Lágrimas teimosas se prenderam nos cílios dela. Ambos sabiam o motivo da dor: porque era verdade. Porque, no fundo, ela queria voltar. Ela também queria viver segura, mas se recusava a se tornar um monstro. Entretanto, não havia outra forma. No fundo ela queria que existisse uma alternativa.
《 Um Sonho foi detectado 》
《『Coletar Sonho』pode ser ativada 》
Os olhos de Ezkiel brilharam em um tom púrpura. O desejo, a fome, o anseio... não era pela garota que chorava à sua frente, mas pelo sonho dela. Era isso que ele desejava, de uma forma tão primitiva que a euforia tomou sua mente.
“Um sonho. Eu preciso...”
Antes que cedesse à vontade de tomá-lo para si, de devorá-lo até não sobrar nada, sentir a sensação de um novo poder preenchendo seu corpo e os fios unindo-se ao seu filtro de sonhos.
Ele paralisou.
Lembrou-se do pavor nos olhos do antigo prisioneiro quando sua última centelha de existência foi consumida. Havia devorador a única coisa que sobra do homem após anos de prisão e esquecimento. Não queria o mesmo para ela. Ela não merecia.
“Não posso. Não sei como isso funciona, não sei as consequências de coletar o sonho de uma pessoa viva. E não vou testar nela. Mesmo querendo muito, eu não posso.”

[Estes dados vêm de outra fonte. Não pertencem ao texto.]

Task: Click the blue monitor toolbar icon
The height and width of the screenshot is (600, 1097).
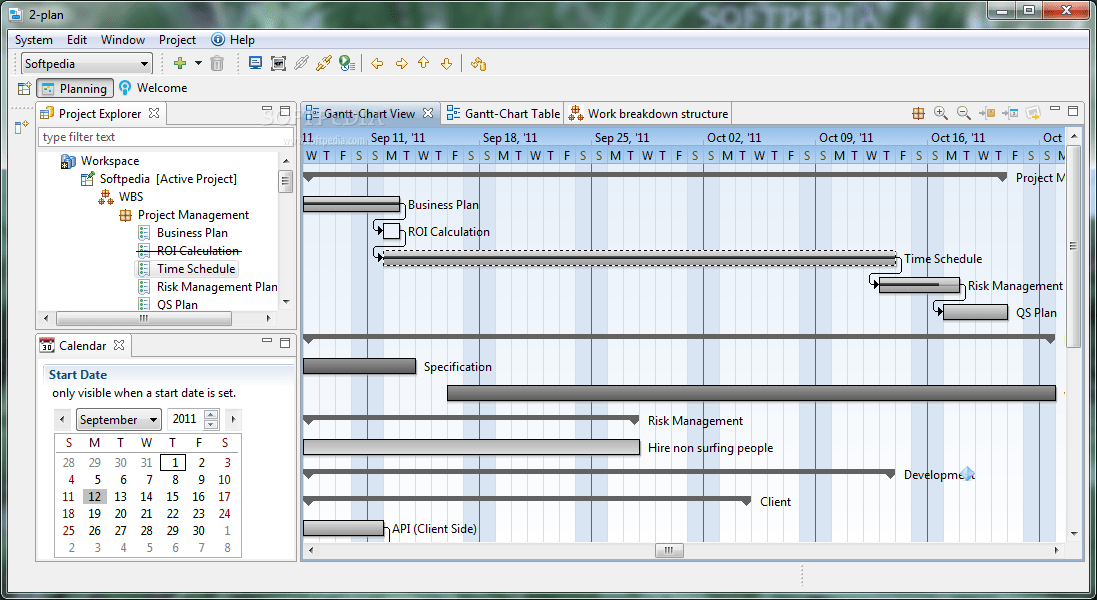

O brilho púrpuro desapareceu de seus olhos, mas a fome continuou à espreita. A vontade vinha com uma saudade estranha, fazendo-o vê-la não apenas como uma pessoa, mas como uma fonte de poder a ser coletada. Aquilo o assustava.
A garota se recompôs, limpando as lágrimas com as costas das mãos. Por sorte, não notara o comportamento estranho e a mudança nos olhos. Os dois ficaram em silêncio. Ezkiel lutando contra sua nova ansiedade, Lavia terminando a costura. Passou-se quase meia hora nesse silêncio ensurdecedor, tempo suficiente para Ezkiel formular uma ideia.
“Lavia falou que a parte de fora desse local é perigoso para ela e outras pessoas da Torre do Sino, mas eu não pareço ser uma pessoa comum nesse mundo. Nem sei se sou uma pessoa. Eu tenho habilidades únicas do filtro de sonhos e eles não parecem ter esse mesmo menu de sistema do que eu, se não ela teria falado. Preciso usar essa vantagem. Preciso entender como essas habilidades funcionam e como posso utilizá-las para fugir desse local antes que os acólitos me encontrem.”
Um arrepio subiu por sua espinha. Uma confirmação de seu próprio corpo.
Eles estavam se aproximando. E estavam perto.